- _Written exercise a_
Please copy the listing from the line with "Select Khabib's age value 30" up to and including its last line, and leave the pictures out of your copy.
───── Reading text ─────
# What's your favorite genre of music and why?



## Smexi Foxness (Oct 30, 2008)

Hello peeps! Just wondering what your fav genre of music is and why!

Mine's definitely gay techno cause it turns me on!

*wags tail*


----------



## seekerwolf (Oct 30, 2008)

Well I voted so I'll reply to this FURRY FREAK:grinLove the suit btw), easy Rock/symphonic spans all the genres of rock(including techno) if it's intelligent, and has actual musical talent I'll try it.


----------



## Smexi Foxness (Oct 30, 2008)

Thanks! It took me 3 months to completely make teh suit but it was worth it!!!

*Hugz and nuzzles u*


----------



## Talvi (Oct 30, 2008)

Black/_goth _metal? Oh dear 

Black/death metal for me, so I voted for the latter.


----------



## ChaseFollies (Oct 30, 2008)

Ummmm... What's "Gay Techno"... and why for no Progressive Rock, Trance, House, Hair Metal, and what about Classical and Baroque?  okay, I'm actually just given ya a hard time, I can't pick, I like lots of music, too much to pick one genre, but I do know... that I don't like country.


----------



## mattprower08 (Oct 30, 2008)

i chose classic rock, but if i could, i'd also choose the other rock genres  (a bit off-topic but i think your suit rocks too ^^)


----------



## Uberskunk (Oct 30, 2008)

I chose Heavy Metal and I wanted to also choose Classic Rock. That's when the musicians actually took the time to become talented, and Heavy Metal Guitarists such as Randy Rhoads were just...unearthly with their excellence. And the songs actually meant something.


----------



## TopazThunder (Oct 30, 2008)
─────
- _Written exercise b_
Carry on the forum thread about favorite music genres from the point where it stops.
───── Exercise material ─────
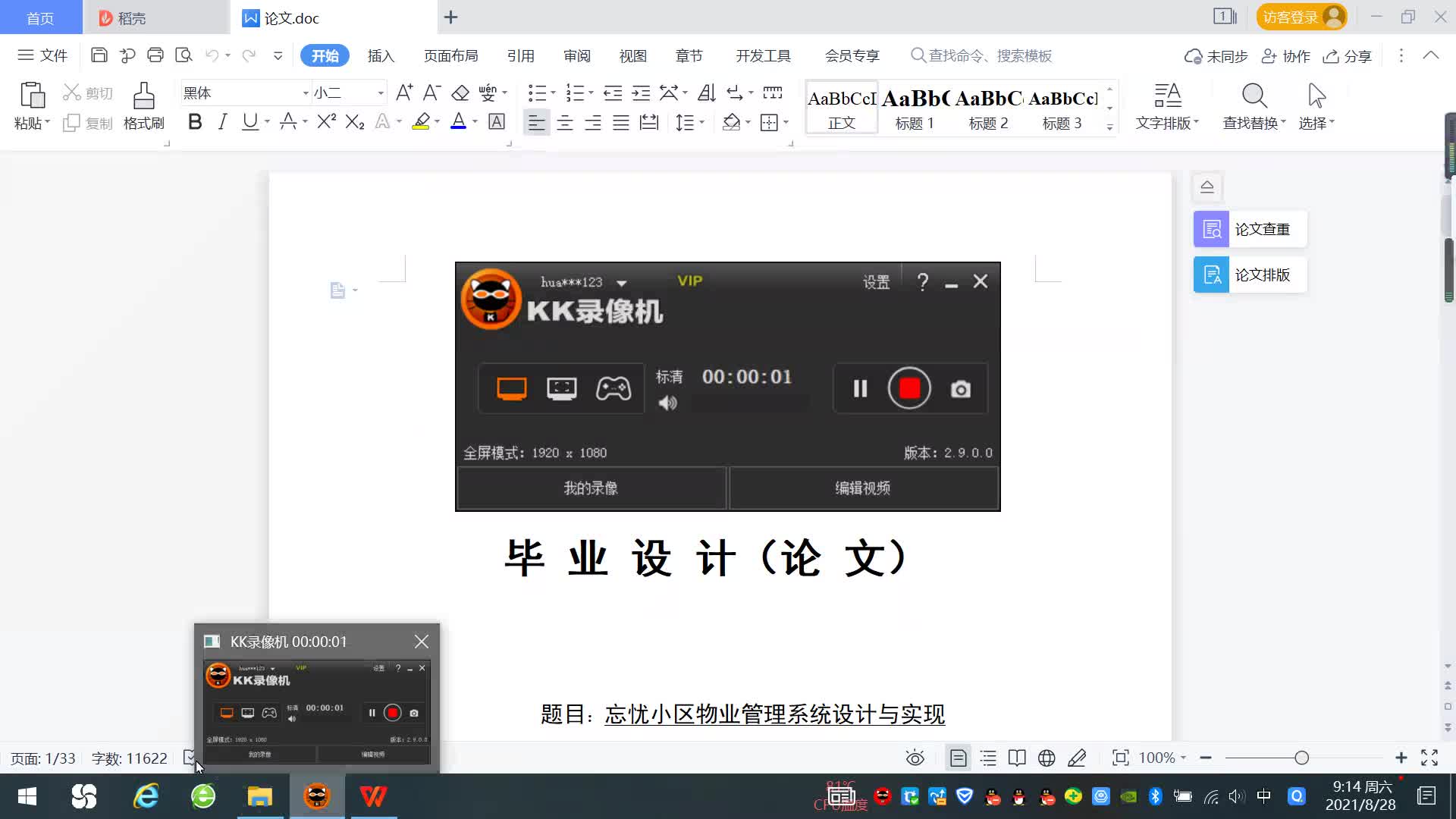This screenshot has height=819, width=1456.
Task: Open the 页面布局 ribbon tab
Action: click(450, 56)
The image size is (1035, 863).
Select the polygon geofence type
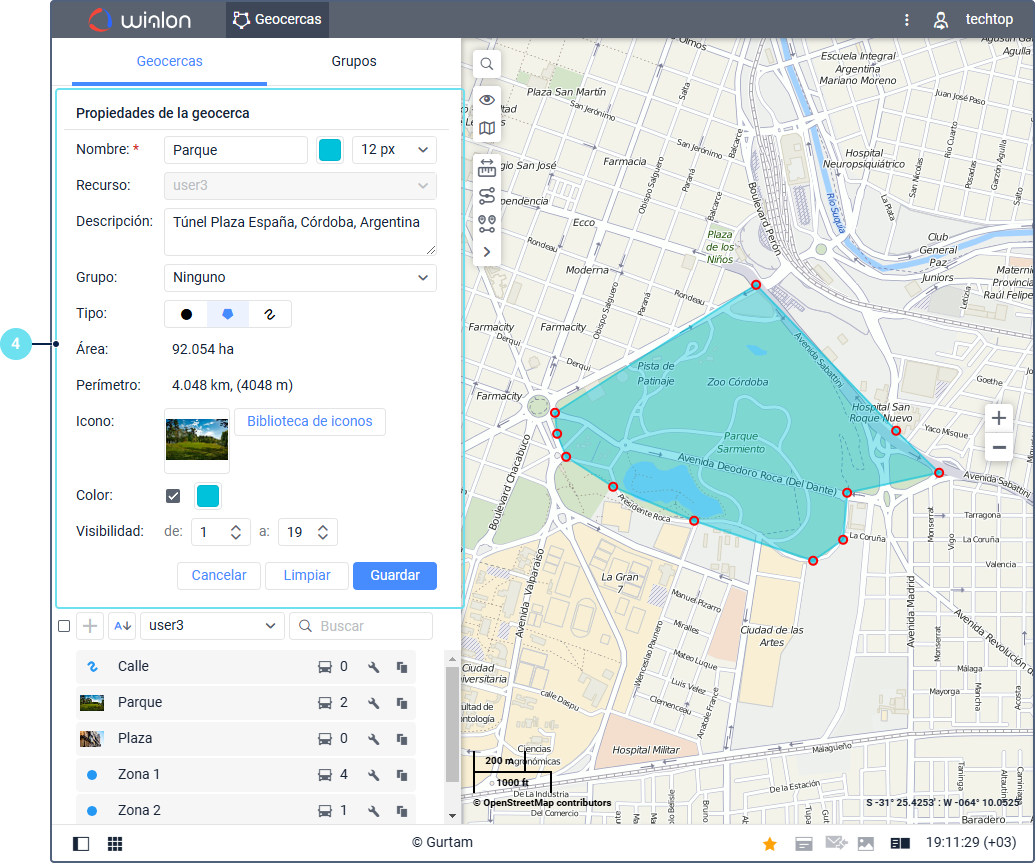[228, 314]
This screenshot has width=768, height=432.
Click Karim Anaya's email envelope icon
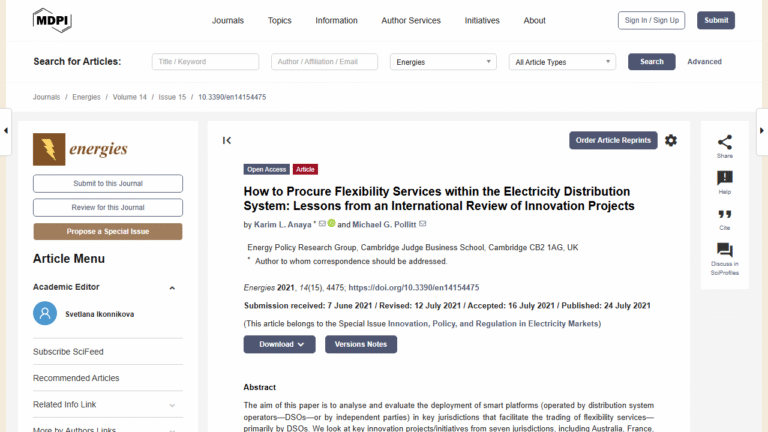coord(322,224)
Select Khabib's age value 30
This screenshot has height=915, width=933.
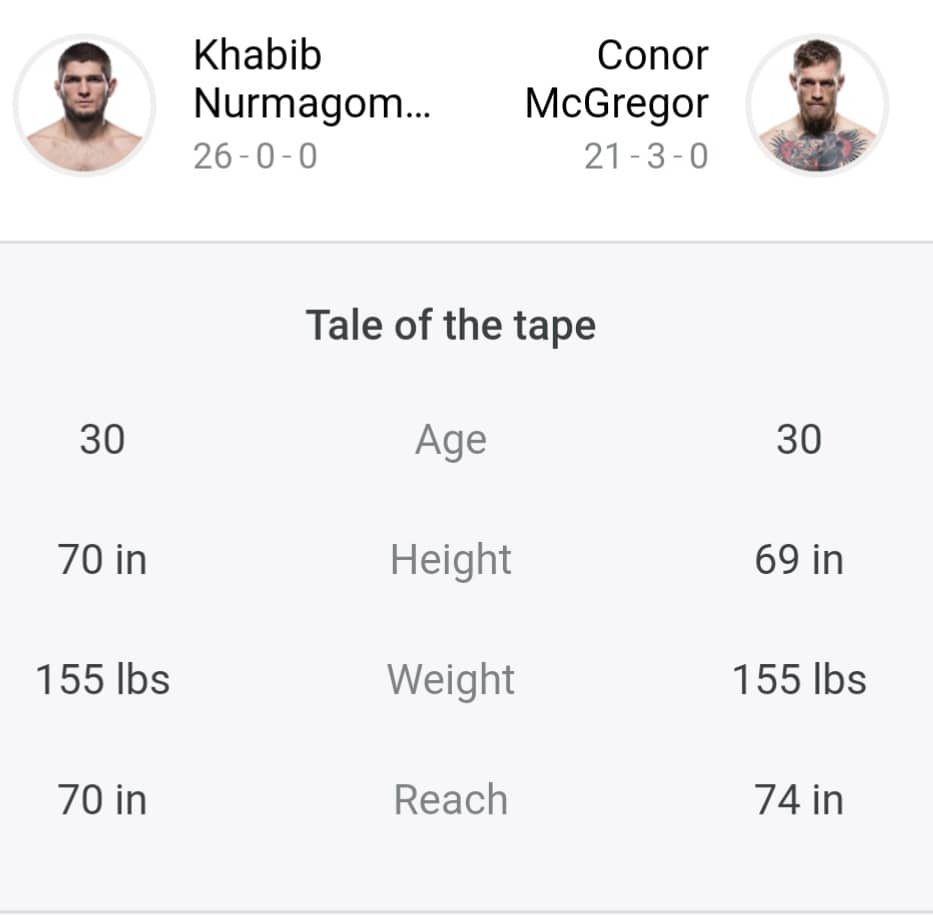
─────
- _Written reply a_
Select Khabib's age value 30
This screenshot has height=915, width=933.

- _Written reply b_
What in the Hells is "Gay" techno? Seriously. Also, no such thing as "Goth Metal." Unless you're a poser and think Marilyn Manson is the epitome of "goth." 

I see none of my favorites, such as: Folk, progressive rock, goth (you know, the actual stuff) and classical/instrumental.


----------



## IWP (Oct 30, 2008)

Glam metal wasn't on the poll so I chose heavy metal instead.


----------



## Kiffa_kitmouse (Nov 1, 2008)

I had to pick 'alternative' by default. 'Pop' is a little too broad... in the 80's, Top 40 music was my favorite, but everything that makes the Top 40 these days is shite. 80's new wave is my favorite, and sort of seems like the predecessor of what people call 'alternative' now.


----------



## lilEmber (Nov 1, 2008)

Well, I know there's alternative rock, indie rock, classic rock, rock rock, rock rock rock rock...

You should of just placed "Rock" :\


----------



## Captain Howdy (Nov 1, 2008)

What IS "gay techno"?

Anywho.

What the hell is "alternative", and why is it so popular?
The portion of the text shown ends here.